The AibR-isovaleryl coenzyme A regulator and its DNA binding site - a model for the regulation of alternative de novo isovaleryl coenzyme A biosynthesis in Myxococcus xanthus

摘要

Isovaleryl coenzyme A (IV-CoA) is an important building block of iso-fatty acids. In myxobacteria, IV-CoA is essential for the formation of signaling molecules involved in fruiting body formation. Leucine degradation is the common source of IV-CoA, but a second, de novo biosynthetic route to IV-CoA termed AIB (alternative IV-CoA biosynthesis) was recently discovered in M. xanthus. The AIB-operon contains the TetR-like transcriptional regulator AibR, which we characterize in this study.

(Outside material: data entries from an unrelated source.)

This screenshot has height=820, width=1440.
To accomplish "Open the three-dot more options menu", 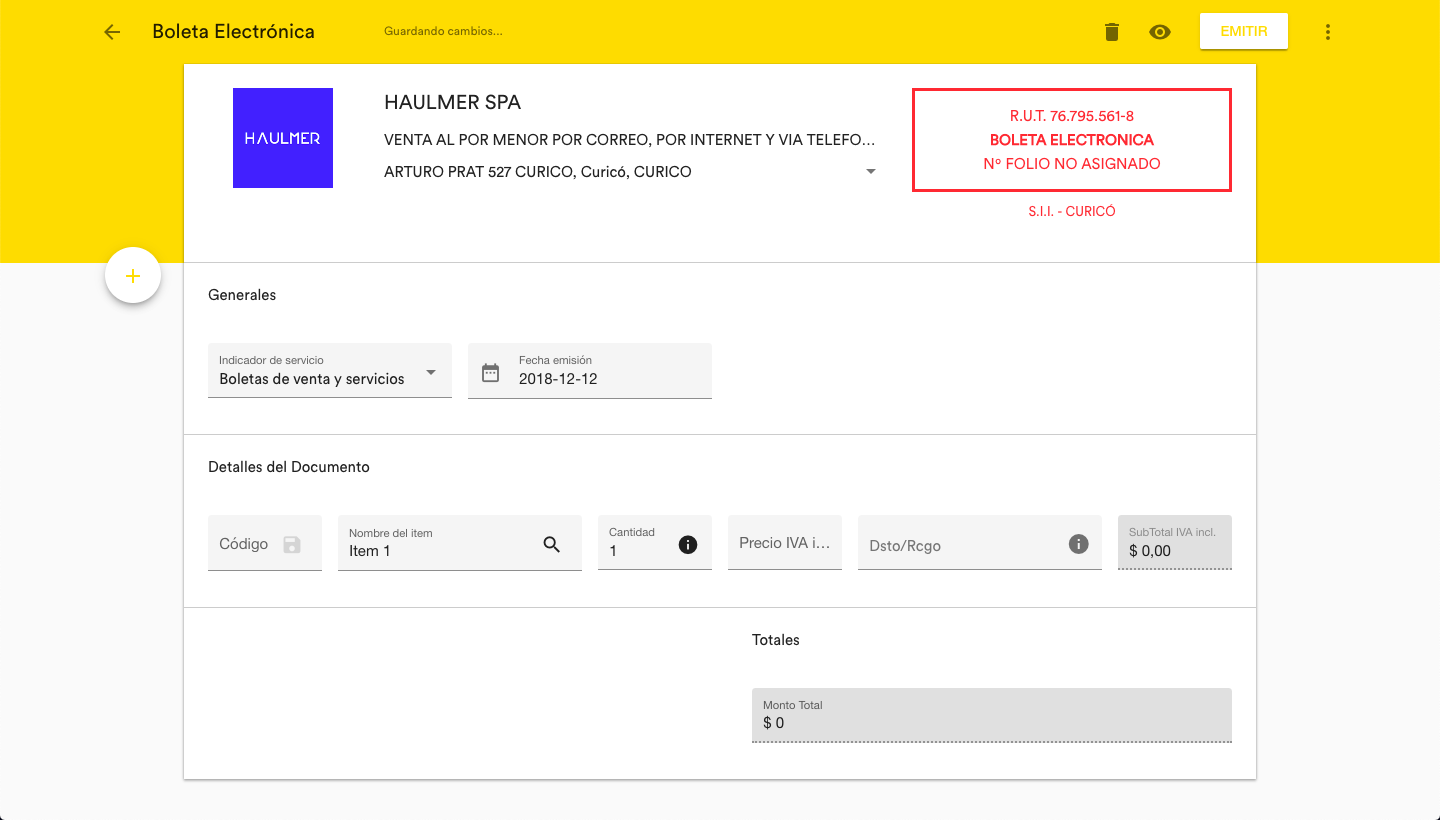I will tap(1328, 32).
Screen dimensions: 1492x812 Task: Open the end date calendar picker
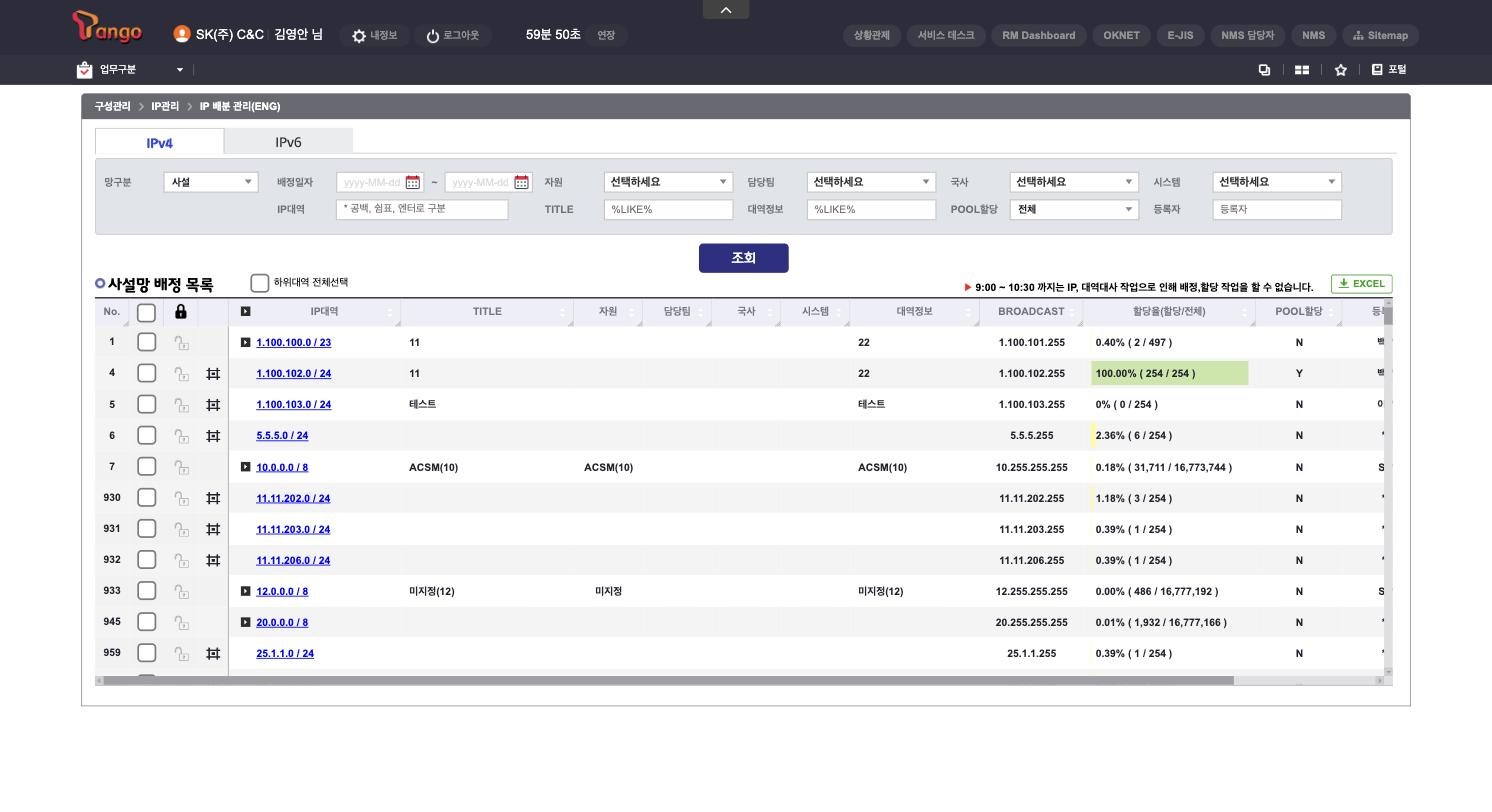click(521, 182)
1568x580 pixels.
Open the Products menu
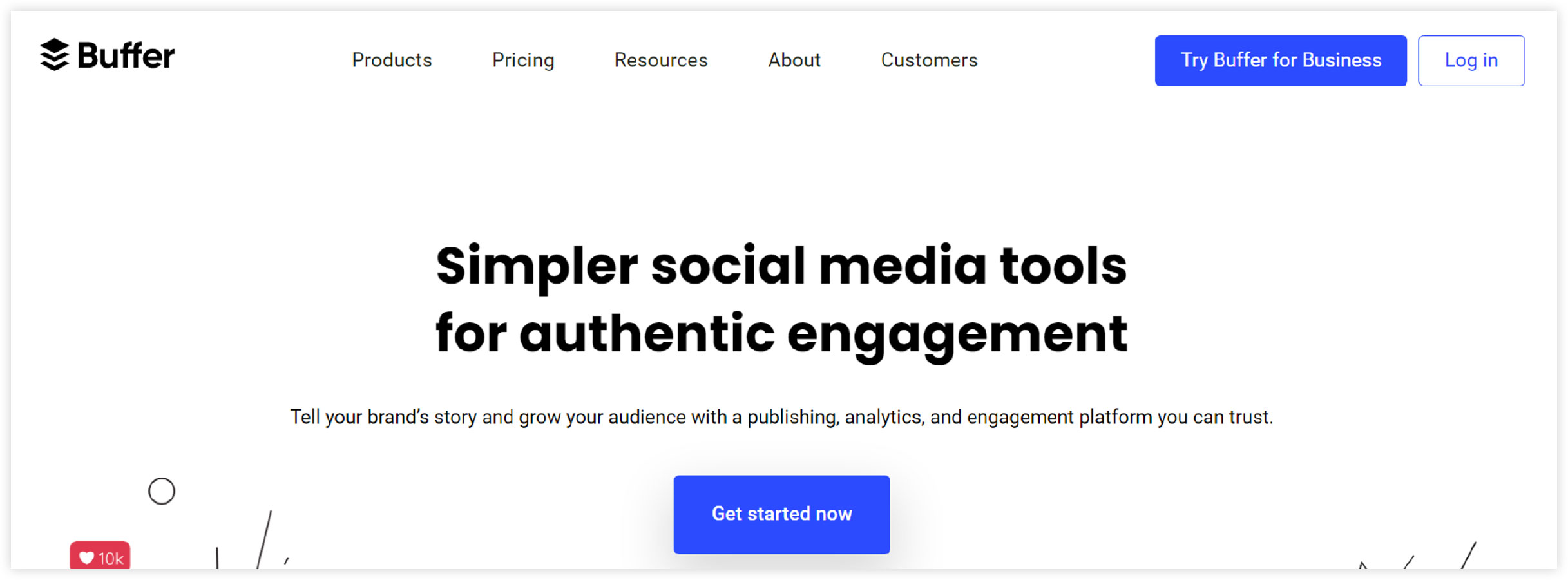click(x=392, y=60)
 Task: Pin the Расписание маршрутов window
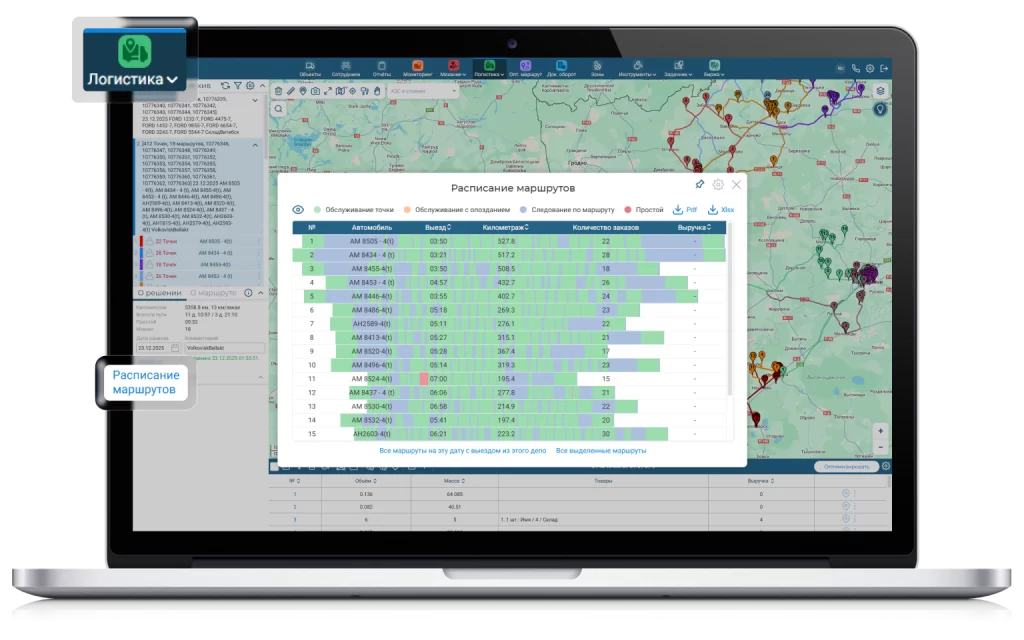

We demonstrate that IVCoA binds AibR with micromolar affinity and show by gelshift experiments that AibR interacts with the promoter region of the AIB-operon once IV-CoA is present. We identify an 18-bp near-perfect palindromic repeat as containing the AibR operator and provide evidence that AibR also controls an additional genomic locus coding for a putative acetylCoA acetyltransferase. To elucidate atomic details, we determined crystal structures of AibR in the apo, the IV-CoA-and the IV-CoA-DNA-bound state to 1.7 angstrom, 2.35 angstrom and 2.92 angstrom, respectively. IV-CoA induces partial unfolding of an alpha-helix, which allows sequencespecific interactions between AibR and its operator. This study provides insights into AibR-mediated regulation and shows that AibR functions in an unusual TetR-like manner by blocking transcription not in the ligand-free but in the effector-bound state.